It takes time for fire hoses to be set up from a hydrant to a fire appliance and subsequently from the fire appliance to the fire. However if sufficiently close access to the fire can be gained, the hose reel on the emergency vehicle can be effectively used as the first source of water to the fire. Emergency vehicles generally do not exceed a width of 2.5 metres (excluding mirrors). As the laneway is greater than 3 metres in width, emergency vehicles would use the laneway as the first source of water to the fire.
All gates require an Activities Local Law permit. Before a gate can be installed Council must ensure egress and structural safety requirements are met. Council can have a gate removed from a road, regardless of that road’s status, if it perceives it is a safety risk. A Planning Permit is also required to install a gate regardless of the status of a road.
Any Council approval, if given, would be subject to appropriate conditions which typically include requiring an owner to enter into an agreement under Section 173 of the Planning & Environment Act, together with a rental payment to the Council. The agreement must address matters including indemnifications; public risk insurances; use of the enclosed road; provision of keys; retention of rights and rebuttal of adverse possession.

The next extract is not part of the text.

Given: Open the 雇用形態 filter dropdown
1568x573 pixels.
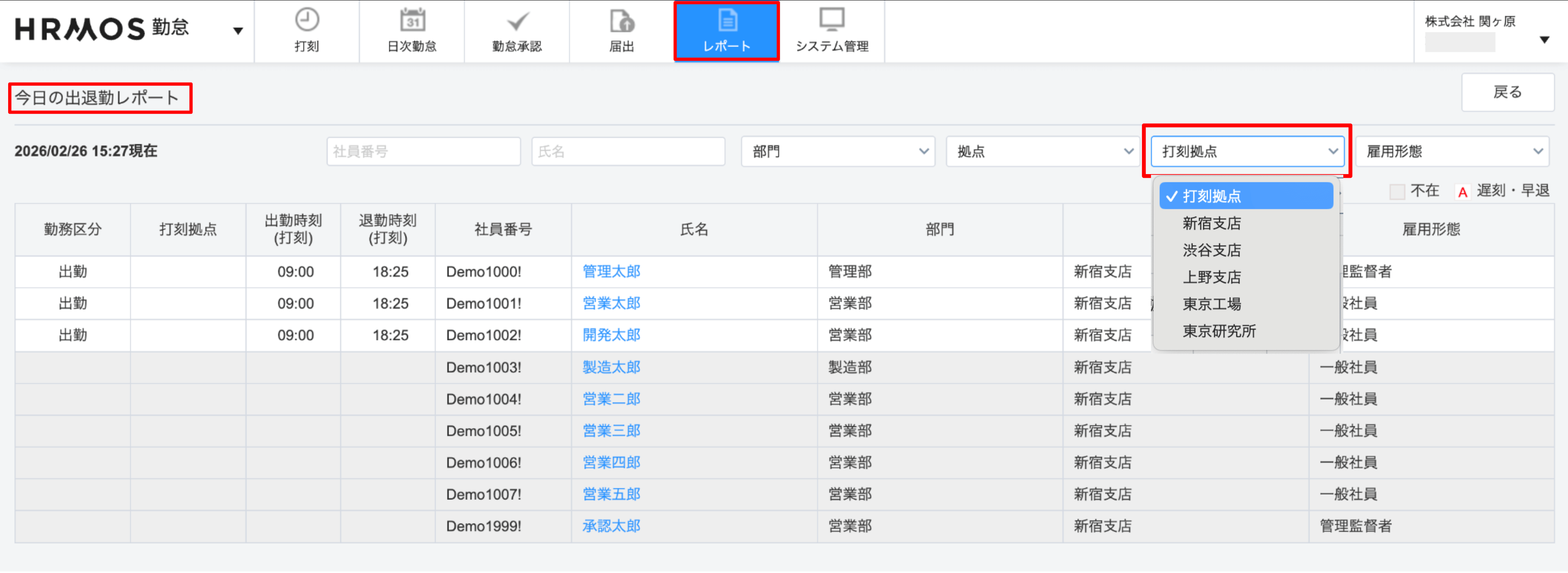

Councils encourage the adoption of a coordinated long-term approach to the use and upgrading of rights-of-way in areas undergoing redevelopment. In addition private rights-of-way are often used by the public for a range of purposes and in established areas are increasingly relied upon for access. Sometimes these rights-of-way have been acquired by the local government and, in many cases, dedicated as public roads. There are a range of approaches which have been adopted for the management of private rights-of-way. These range from upgrading their status to a minor public street with public utilities, lighting, postal services, landscaping and parking bays, to paving and draining.
Department of Lands Registrar General’s Directions
Section 12.2.8 Easements Created By Prescription
Where there has been long continued use or exercise of a right over another persons land that has the characteristics of an easement, in theory the Court will presume the grant of an easement…
The legal recognition of this kind of right depends ultimately upon the acquiescence of the servient owner. There must be proof that the servient owner knew of the exercise of the right, was under no legal disability to make a grant of the right and did not take steps to prevent or limit the acts of the user.
The Courts have considered a variety of prescriptive easements, being:
- Right to take water from a spring or pump
- Right of grazing
- Right to drain sewage
- Right to discharge water onto or over adjoining land
- Right to air
- Right to light
- Right of support
- Right of way
- Right for fencing and property protection.
A prescriptive easement cannot be created over
Torrenstitle land. Any prescriptive easement which is in existence when the servient tenement is converted to Torrenstitle will remain effective even though not recorded on the title. In order to have a subsisting prescriptive easement recorded on the Register it is necessary to obtain an instrument or Court Order confirming the existence, nature and extent of the easement. The instrument would take the form of a transfer or conveyance depending on the title system of the servient tenement. The easement would be recorded through the lodgment of the Court Order together with a Request where both tenements are Torrenstitle.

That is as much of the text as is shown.